• [What is being asked]:
Which lines in the records below contain the string "should", with case counting? Gather each of those lines and copy it out in full.

• [Dataset extract]:
☆ ☆ ☆ ☆ ☆ ☆ ☆
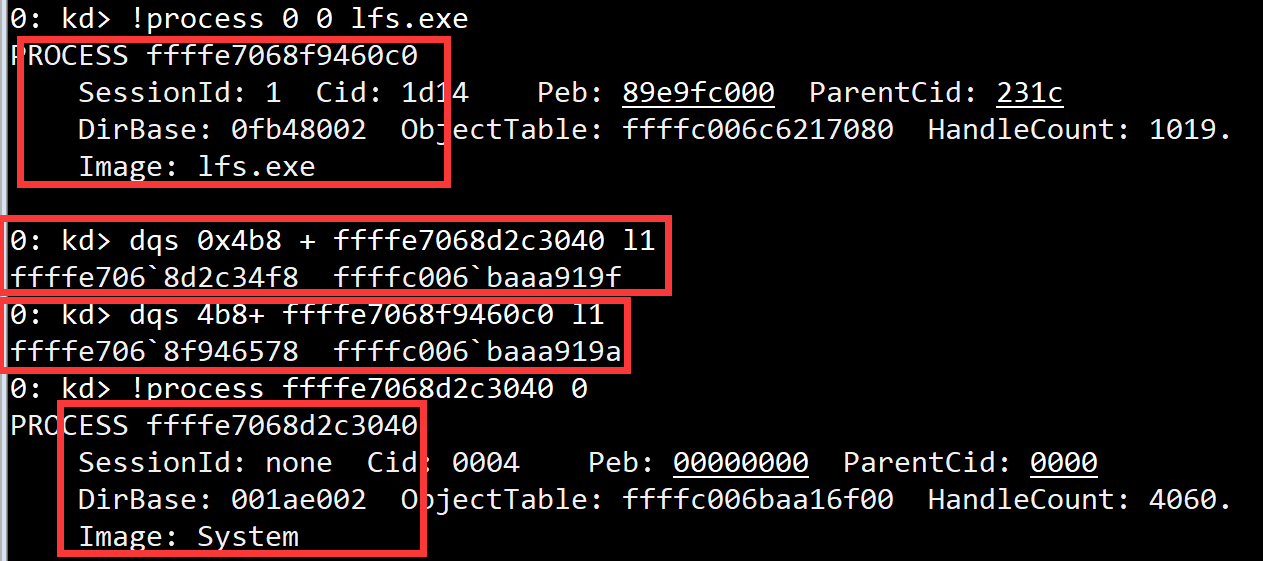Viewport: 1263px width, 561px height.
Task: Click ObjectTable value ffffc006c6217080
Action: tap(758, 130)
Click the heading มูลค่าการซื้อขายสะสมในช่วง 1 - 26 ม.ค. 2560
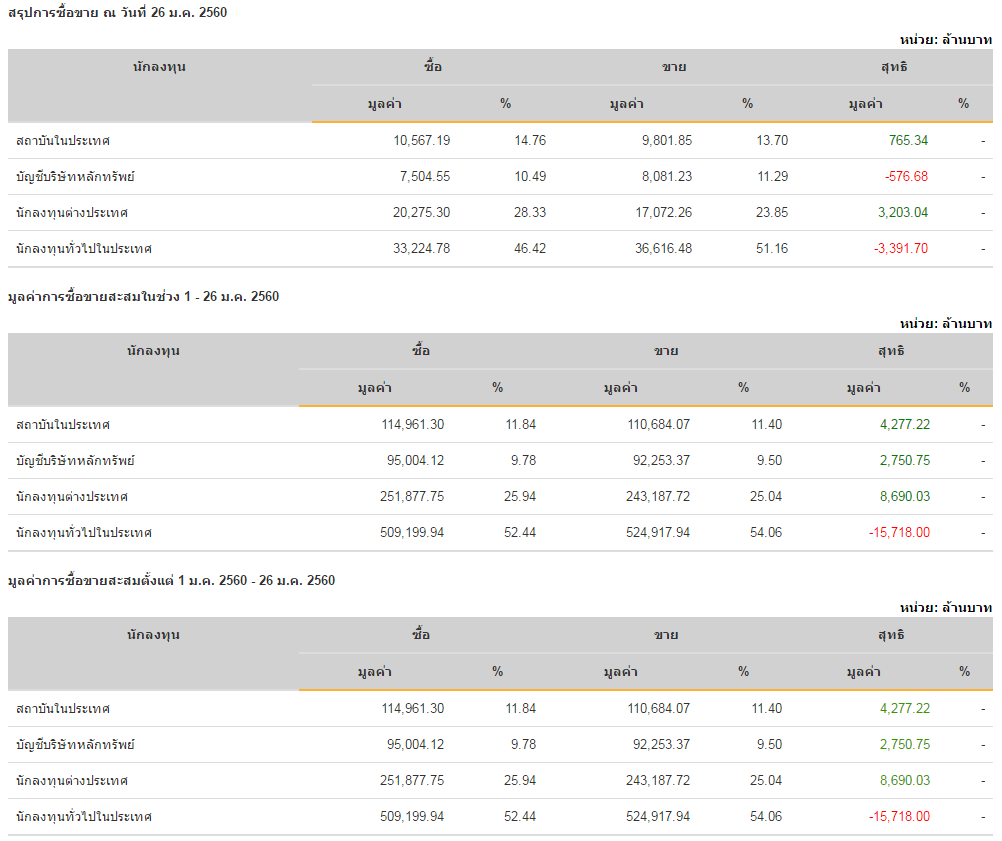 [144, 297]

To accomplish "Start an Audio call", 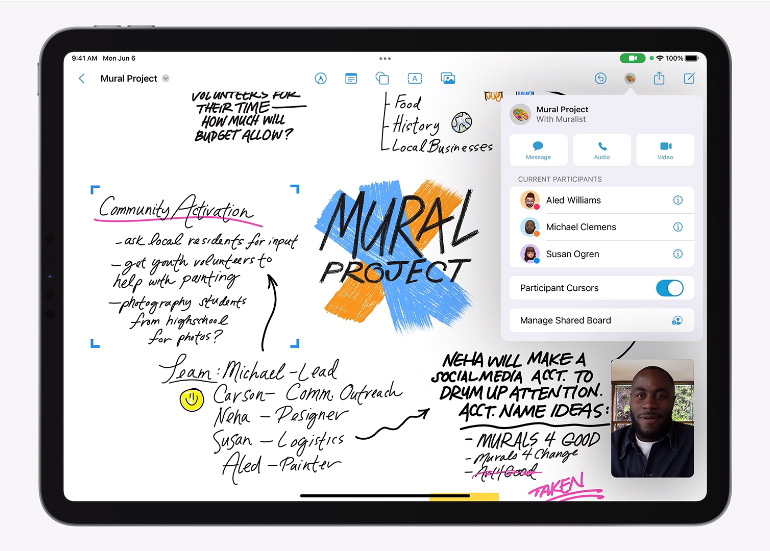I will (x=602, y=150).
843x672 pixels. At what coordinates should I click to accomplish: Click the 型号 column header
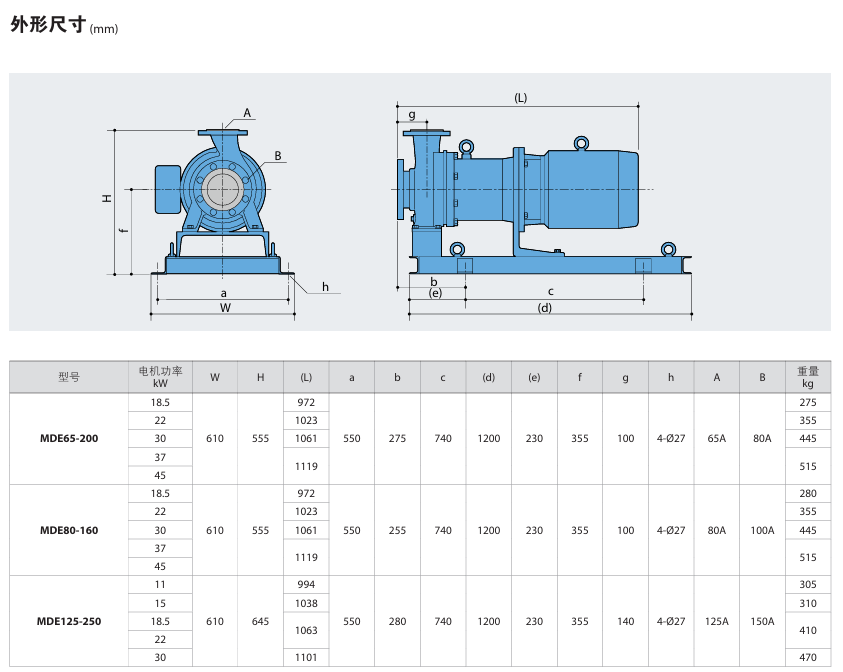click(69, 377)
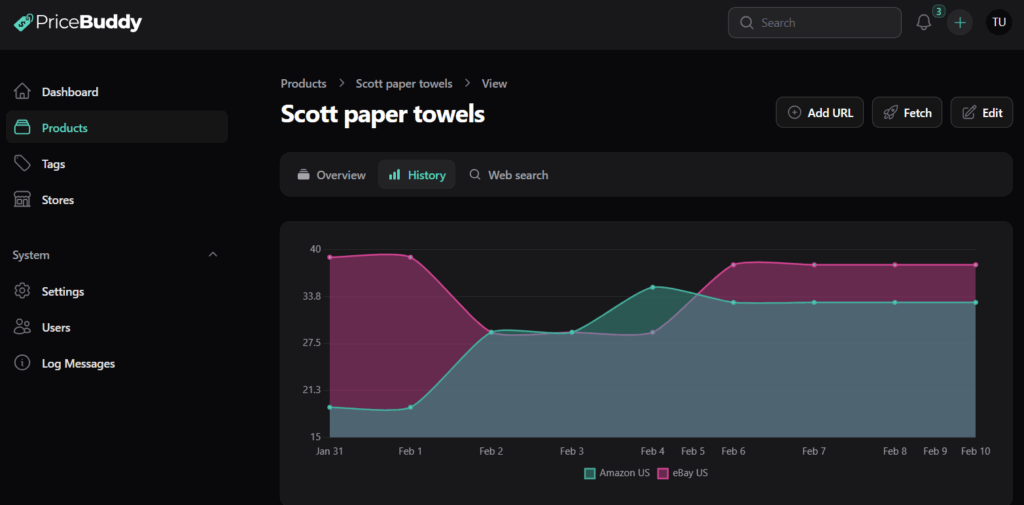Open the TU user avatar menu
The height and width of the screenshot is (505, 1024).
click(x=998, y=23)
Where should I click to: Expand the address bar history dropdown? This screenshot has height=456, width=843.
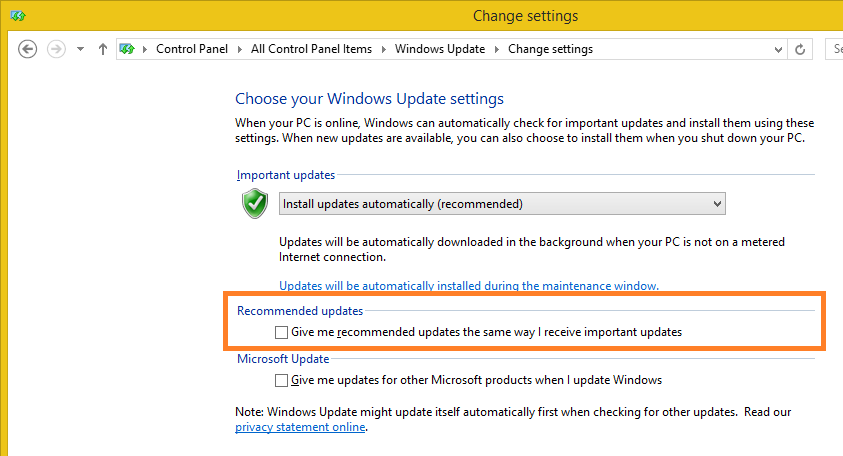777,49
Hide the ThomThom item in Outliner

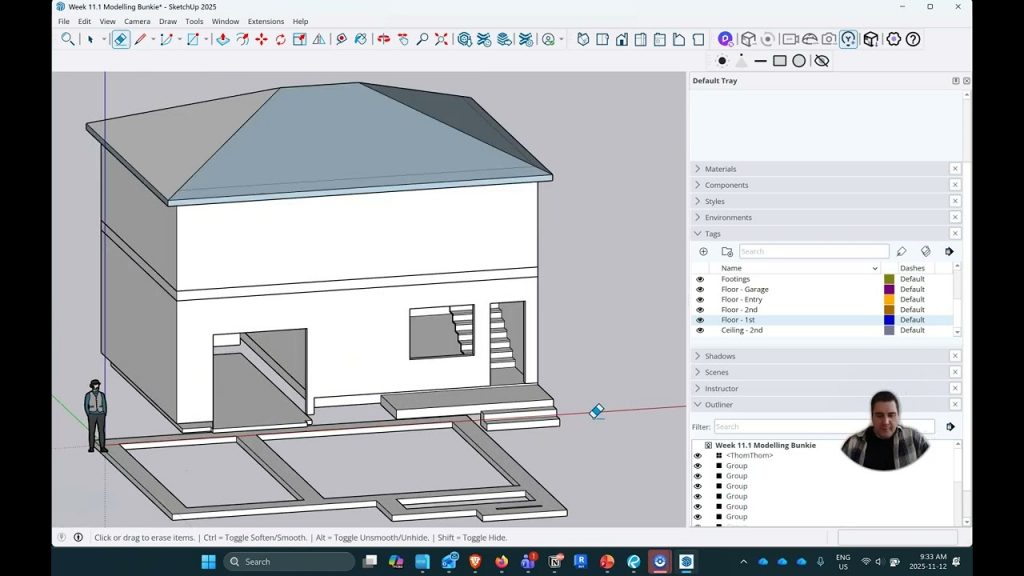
☆ ☆ ☆ ☆ ☆ ☆ ☆
• [Worked solution]:
843x672 pixels. At what coordinates should I click to accomplish: Click the 型号 column header
Where should I click to: Expand the address bar history dropdown? This screenshot has height=456, width=843.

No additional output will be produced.